### Problem statement:
Find the line with "How do I perform: Open" in the data below. Repeat it and every line after it exactly, but not the pictures.

-.-.-

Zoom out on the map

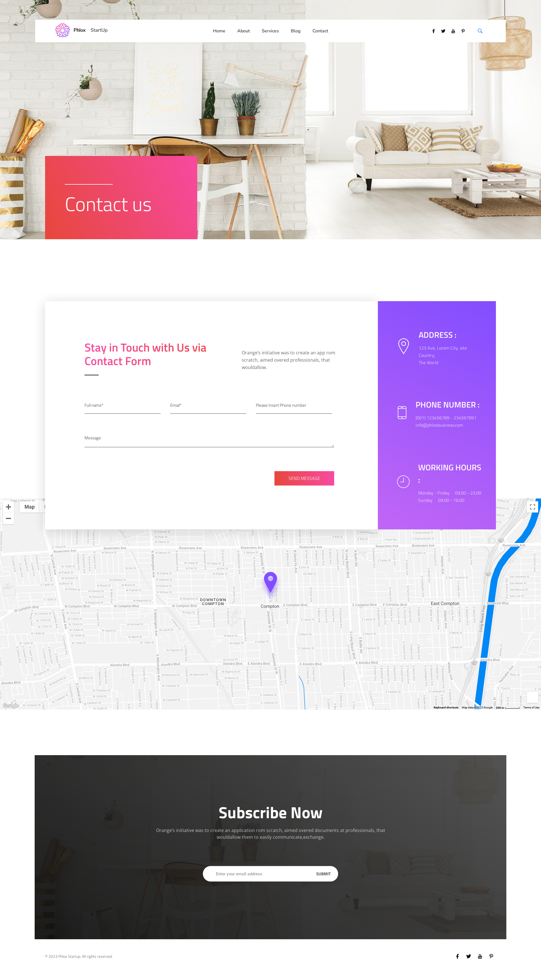(x=8, y=518)
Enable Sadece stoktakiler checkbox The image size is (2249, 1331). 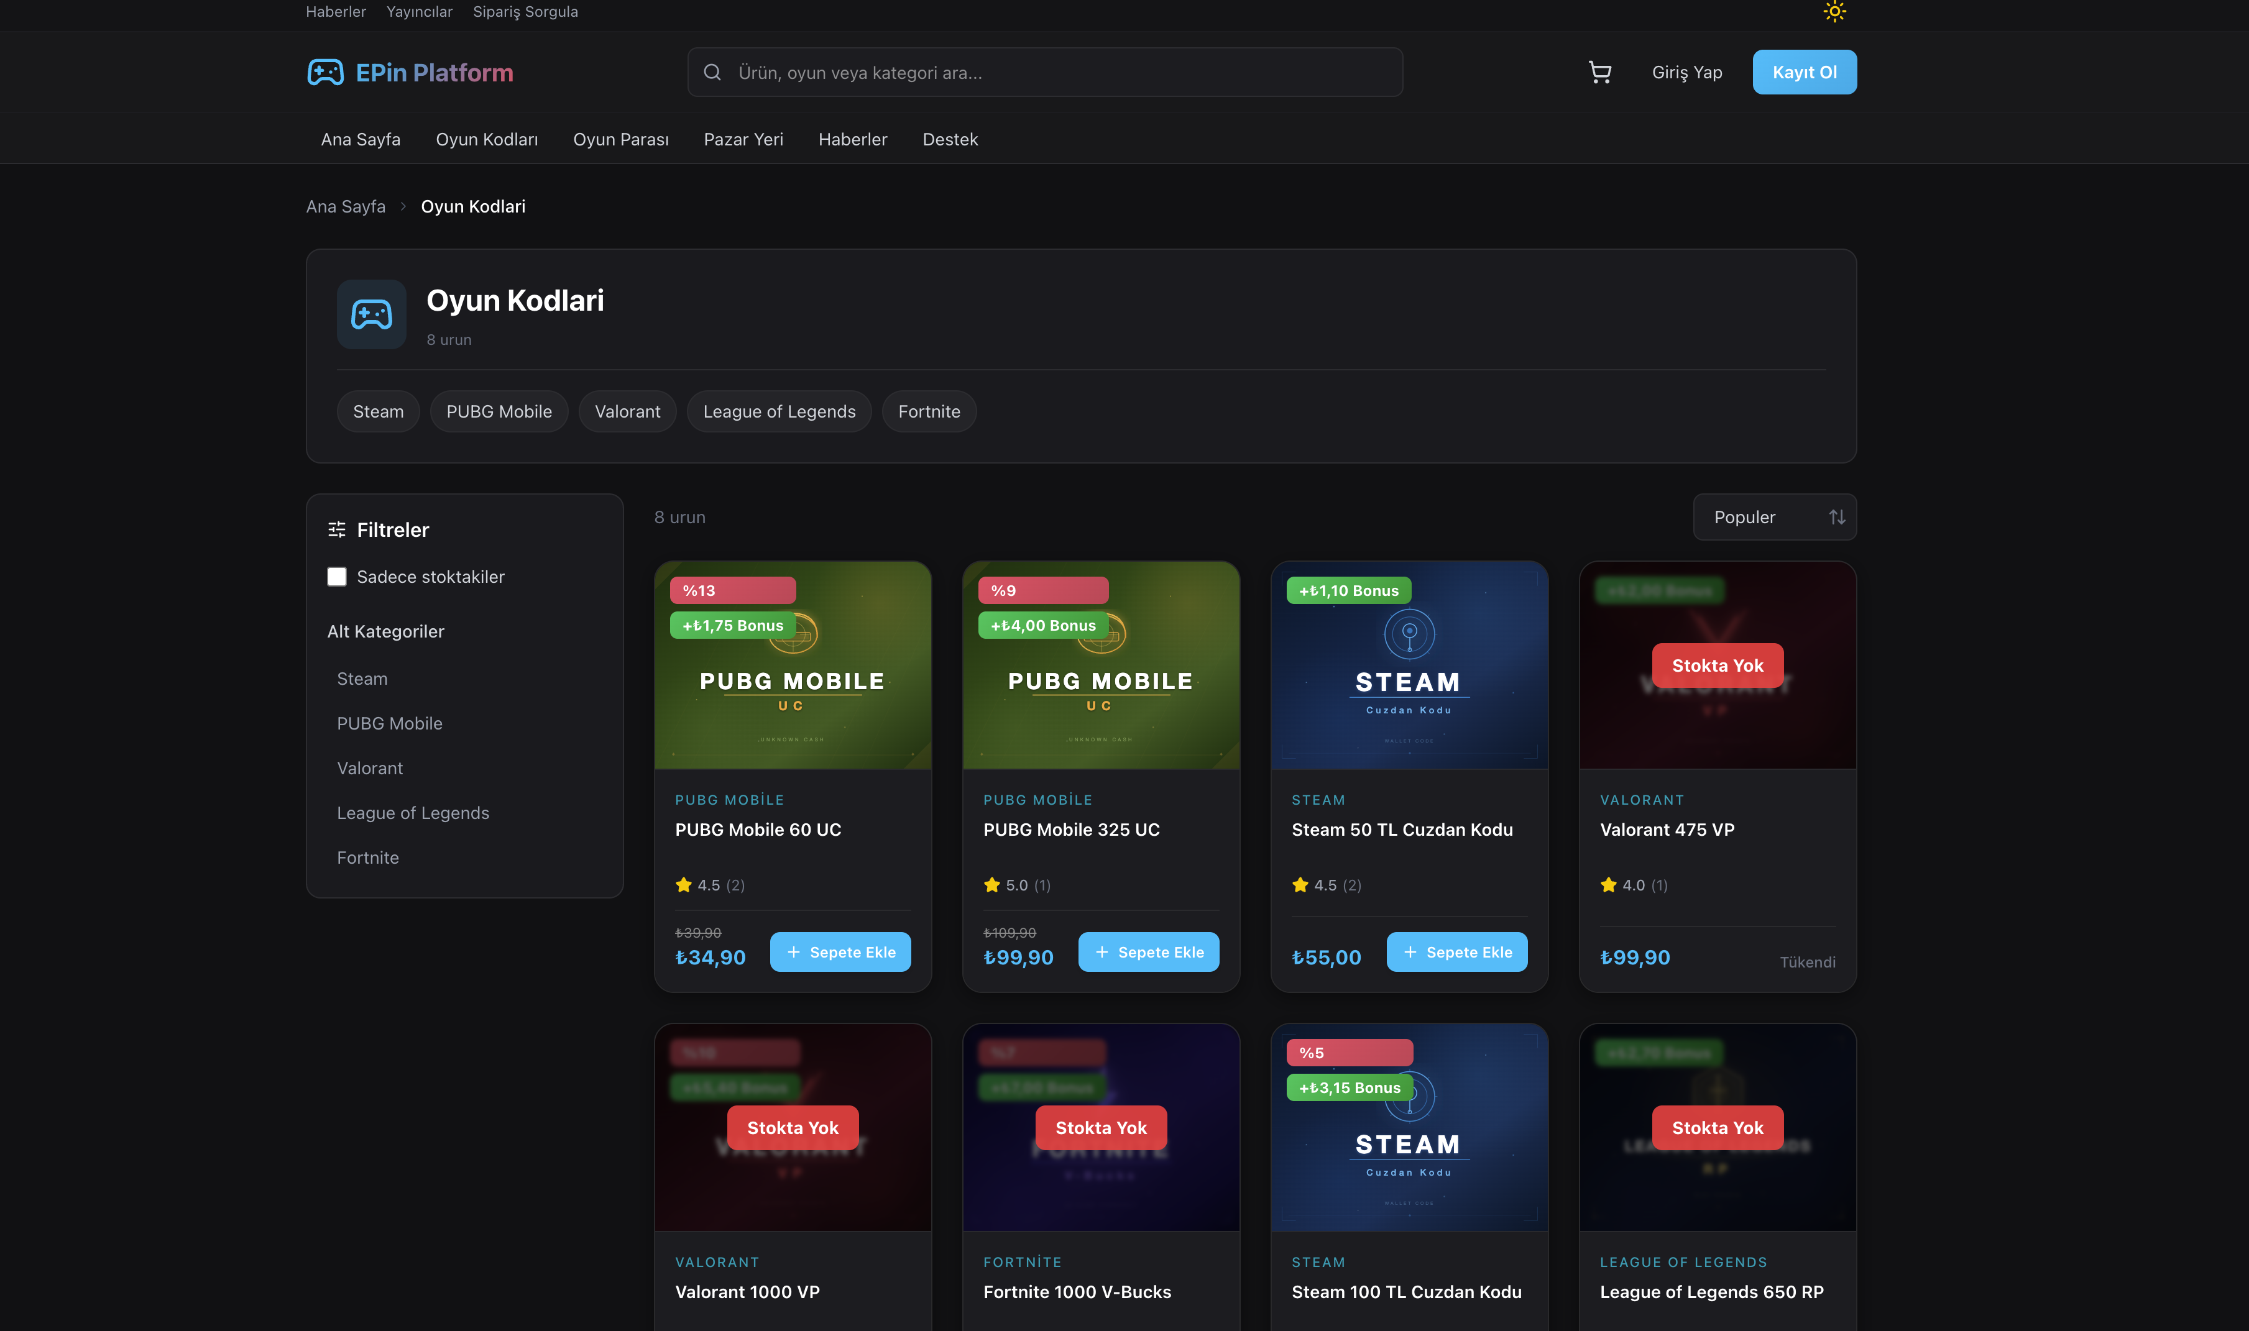336,577
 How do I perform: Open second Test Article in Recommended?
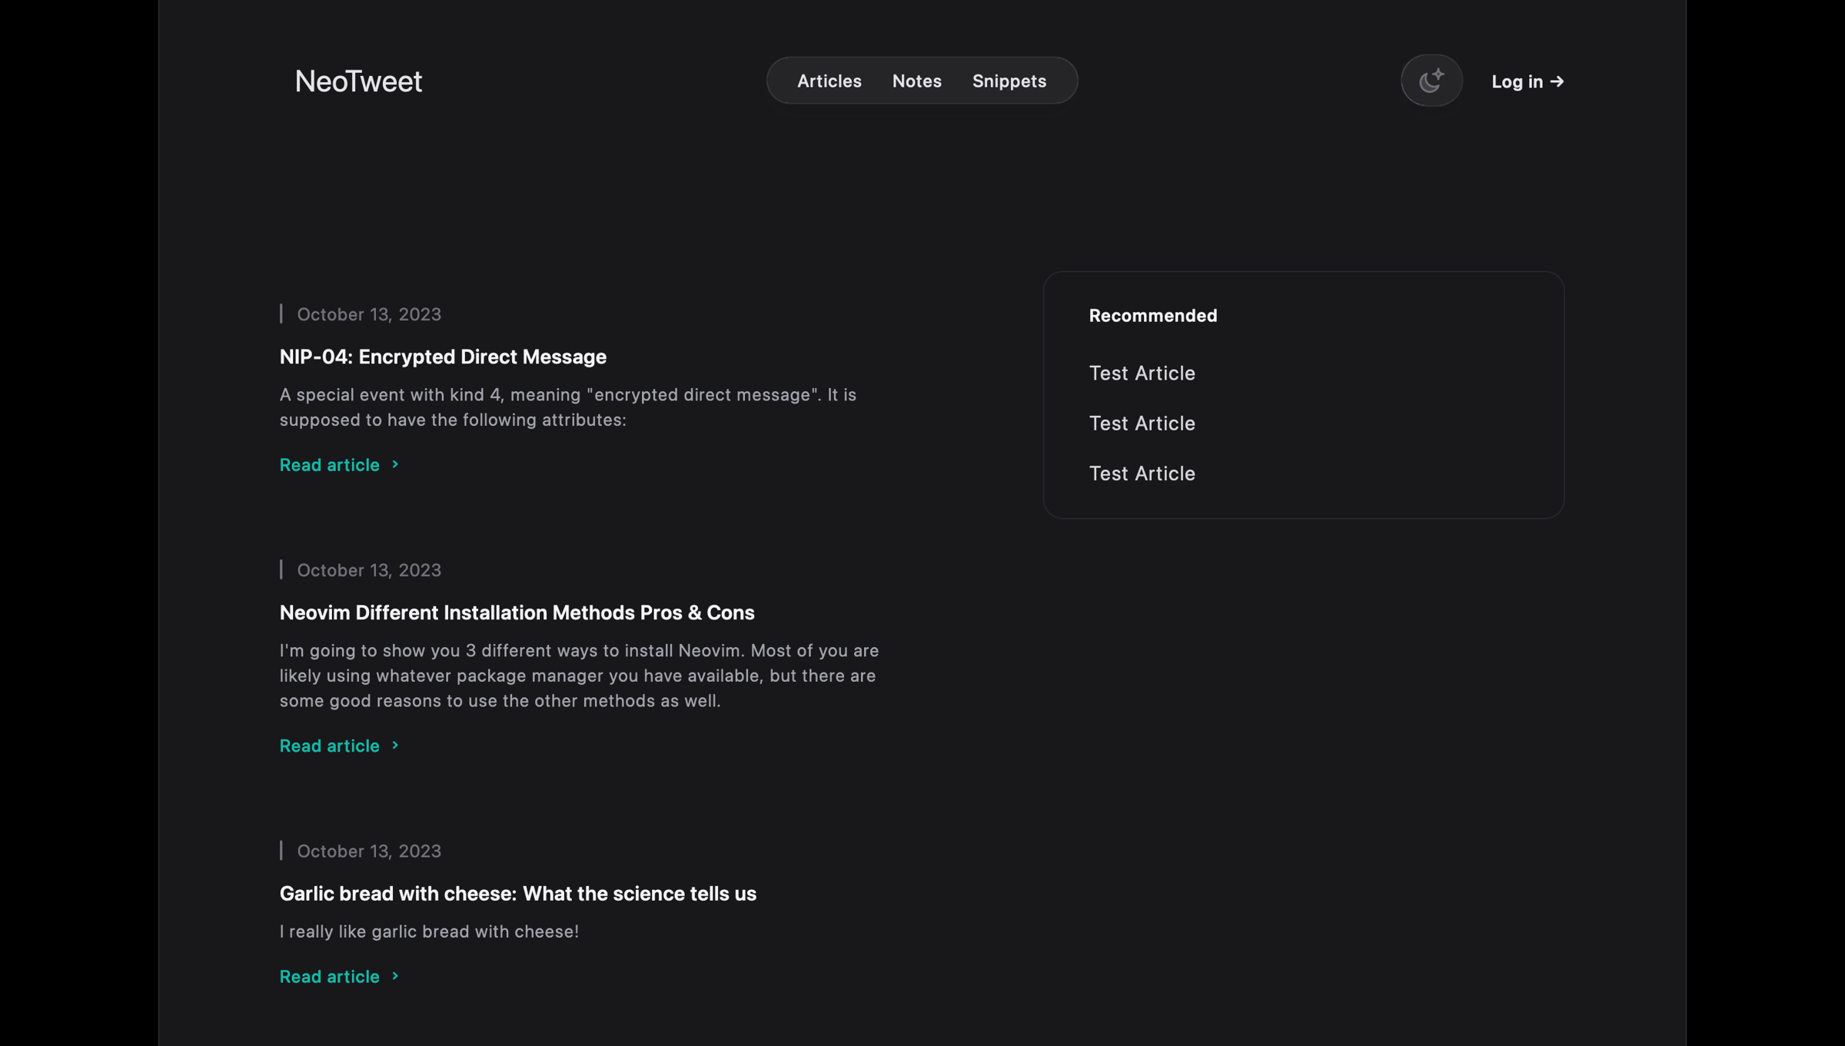(x=1142, y=423)
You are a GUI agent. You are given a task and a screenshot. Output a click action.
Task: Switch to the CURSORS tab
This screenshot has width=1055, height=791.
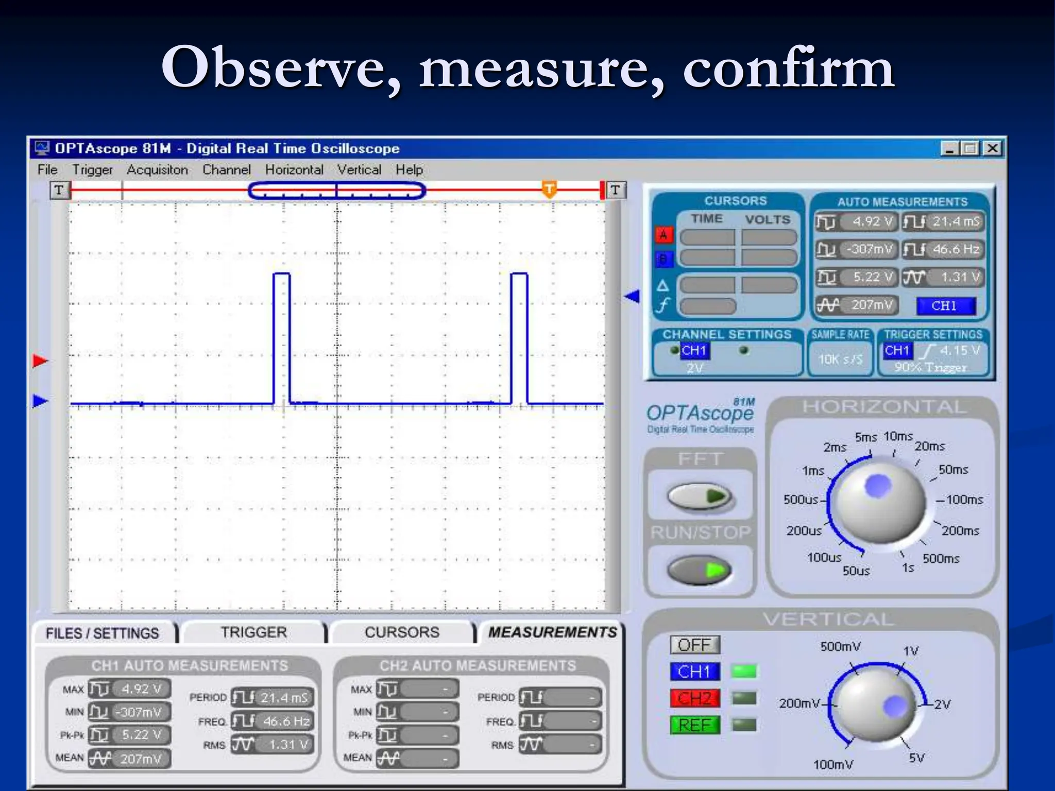(402, 632)
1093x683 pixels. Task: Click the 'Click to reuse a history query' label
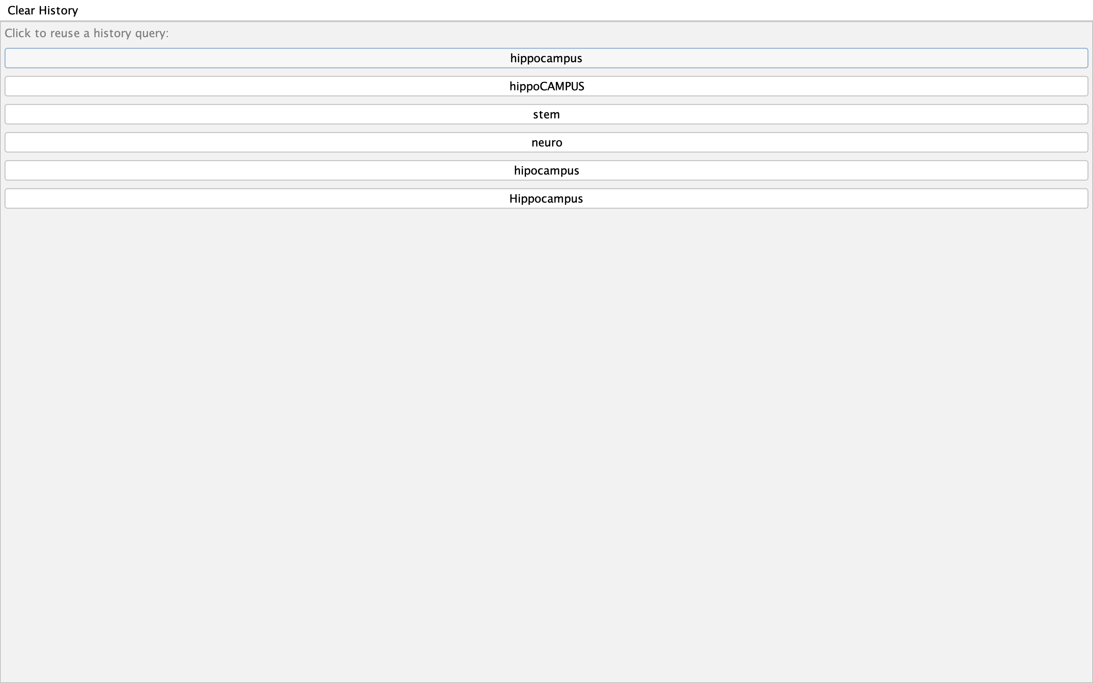[87, 33]
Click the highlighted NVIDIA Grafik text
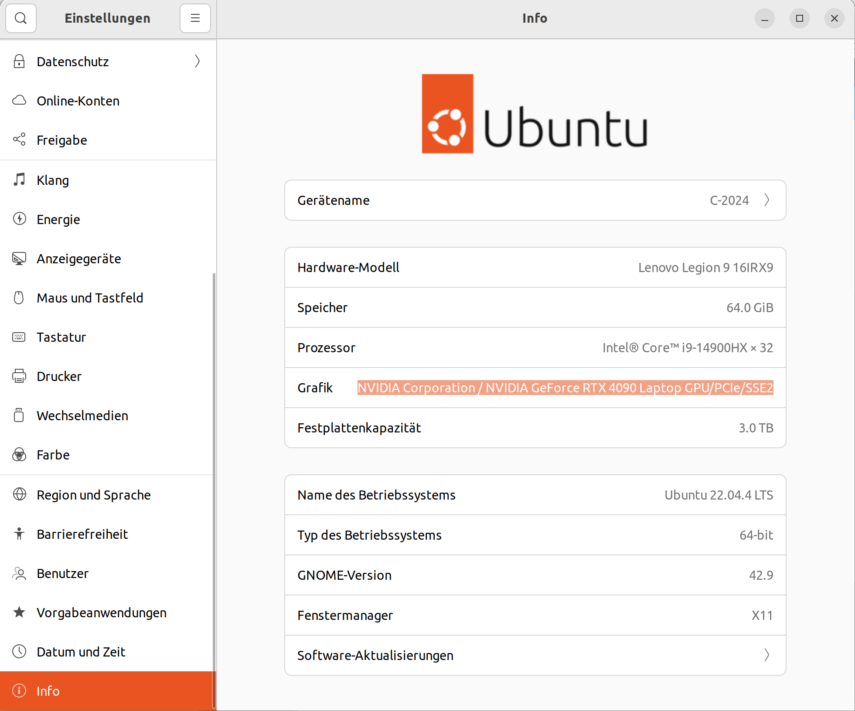This screenshot has width=855, height=711. pyautogui.click(x=565, y=388)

-.-.-

### Solution below:
 How do I perform: Open second Test Article in Recommended?
(x=1142, y=423)
You are a GUI agent. You are given a task and a screenshot. Output a click action.
Task: Switch to the CURSORS tab
This screenshot has width=1055, height=791.
(402, 632)
1093x683 pixels. Task: Click the 'Click to reuse a history query' label
[87, 33]
Click the highlighted NVIDIA Grafik text
This screenshot has width=855, height=711. pyautogui.click(x=565, y=388)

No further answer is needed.